Jedenfalls würde ich mich freuen, wenn die IAA Mobility übernächstes Jahr auch wieder nach München kommen würde. Allerdings habe ich wenig Hoffnung, dass sich das in dieser Form weiterhin durchsetzen und wirtschaftlich betreiben lässt. Zum einen nimmt die Aufmerksamkeit, die ein Automobilhersteller durch einen Messeauftritt erreicht, immer mehr ab. Die Kosten sind im Gegenzug aber sehr, sehr hoch. Deshalb denke ich, dass den Autoherstellern zumindest der Auftritt in Riem einfach zu wenig bringt und dafür zu viel kostet.

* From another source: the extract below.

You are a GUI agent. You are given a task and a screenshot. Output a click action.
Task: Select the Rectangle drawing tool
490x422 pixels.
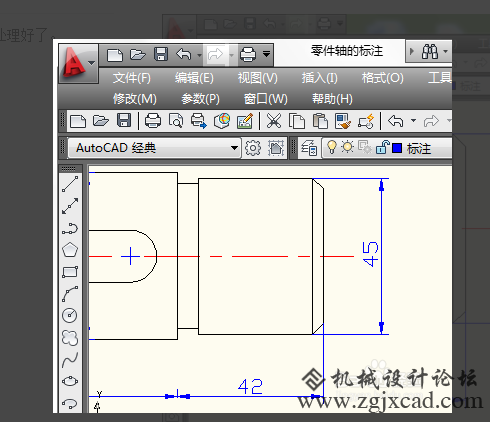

Elementar für eine Automobilmesse ist zudem, dass sie einen Querschnitt über den Markt zeigen kann. In dieser Hinsicht hat die IAA Mobility 2023 einen neuen Tiefpunkt erreicht. Keiner der großen japanischen Hersteller, kein italienischer ist vertreten, Stellantis hat nur einen kümmerlichen Opel-Auftritt möglich gemacht. Für die Fahrradhersteller ist die IAA Mobility auch kein attraktiver Standort. Deren Leitmesse ist die Eurobike und aus den genannten Gründen befinden sie sich auf der IAA Mobility nicht in einer Schmuddelecke, aber in einer eigenen Nische mit weniger Aufmerksamkeit. Als Freund von München und des Automobils wünsche ich mir aber trotzdem, dass solche Events wie in den Residenzhöfen, auf dem Wittelsbacherplatz und vor der Oper doch dem ein oder anderen Hersteller auch in Zukunft noch das viele Geld wert sind. Denn das ist einfach gut gemacht.